• What is expected:
Reproduce the records below; each should match the original exactly.

Dataset entries
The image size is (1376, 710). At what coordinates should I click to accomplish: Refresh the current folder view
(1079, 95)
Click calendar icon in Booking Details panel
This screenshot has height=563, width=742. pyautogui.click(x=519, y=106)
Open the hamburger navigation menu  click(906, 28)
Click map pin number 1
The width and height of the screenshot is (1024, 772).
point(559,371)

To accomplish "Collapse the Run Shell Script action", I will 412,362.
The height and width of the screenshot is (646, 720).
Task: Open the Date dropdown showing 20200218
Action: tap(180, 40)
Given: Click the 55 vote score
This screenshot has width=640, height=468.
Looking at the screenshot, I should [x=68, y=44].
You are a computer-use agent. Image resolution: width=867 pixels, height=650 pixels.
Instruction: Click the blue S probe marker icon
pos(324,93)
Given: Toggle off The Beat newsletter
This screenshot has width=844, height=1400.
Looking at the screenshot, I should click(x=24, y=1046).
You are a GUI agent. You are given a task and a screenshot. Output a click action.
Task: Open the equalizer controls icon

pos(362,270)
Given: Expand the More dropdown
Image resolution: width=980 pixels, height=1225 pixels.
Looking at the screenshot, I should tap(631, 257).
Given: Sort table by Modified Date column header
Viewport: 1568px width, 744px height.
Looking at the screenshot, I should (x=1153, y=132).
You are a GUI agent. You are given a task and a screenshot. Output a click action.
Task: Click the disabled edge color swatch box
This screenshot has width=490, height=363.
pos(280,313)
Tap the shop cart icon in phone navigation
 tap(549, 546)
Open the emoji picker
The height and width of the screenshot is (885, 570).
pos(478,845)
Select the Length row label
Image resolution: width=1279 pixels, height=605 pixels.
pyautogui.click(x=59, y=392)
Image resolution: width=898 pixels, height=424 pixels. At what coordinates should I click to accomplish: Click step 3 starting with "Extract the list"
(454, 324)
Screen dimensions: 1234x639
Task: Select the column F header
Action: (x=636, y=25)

• Answer for the task:
The image size is (1376, 710). At what coordinates should I click to accomplish: Refresh the current folder view
(1079, 95)
Click calendar icon in Booking Details panel
This screenshot has height=563, width=742. pyautogui.click(x=519, y=106)
Open the hamburger navigation menu  click(906, 28)
Click map pin number 1
The width and height of the screenshot is (1024, 772).
point(559,371)

To accomplish "Collapse the Run Shell Script action", I will 412,362.
The height and width of the screenshot is (646, 720).
Task: Open the Date dropdown showing 20200218
Action: tap(180, 40)
Given: Click the 55 vote score
This screenshot has width=640, height=468.
Looking at the screenshot, I should [x=68, y=44].
You are a computer-use agent. Image resolution: width=867 pixels, height=650 pixels.
Instruction: Click the blue S probe marker icon
pos(324,93)
Given: Toggle off The Beat newsletter
This screenshot has width=844, height=1400.
Looking at the screenshot, I should click(x=24, y=1046).
You are a GUI agent. You are given a task and a screenshot. Output a click action.
Task: Open the equalizer controls icon

pos(362,270)
Given: Expand the More dropdown
Image resolution: width=980 pixels, height=1225 pixels.
Looking at the screenshot, I should tap(631, 257).
Given: Sort table by Modified Date column header
Viewport: 1568px width, 744px height.
Looking at the screenshot, I should (x=1153, y=132).
You are a GUI agent. You are given a task and a screenshot. Output a click action.
Task: Click the disabled edge color swatch box
This screenshot has width=490, height=363.
pos(280,313)
Tap the shop cart icon in phone navigation
 tap(549, 546)
Open the emoji picker
The height and width of the screenshot is (885, 570).
pos(478,845)
Select the Length row label
Image resolution: width=1279 pixels, height=605 pixels.
pyautogui.click(x=59, y=392)
Image resolution: width=898 pixels, height=424 pixels. At what coordinates should I click to accomplish: Click step 3 starting with "Extract the list"
(454, 324)
Screen dimensions: 1234x639
Task: Select the column F header
Action: (x=636, y=25)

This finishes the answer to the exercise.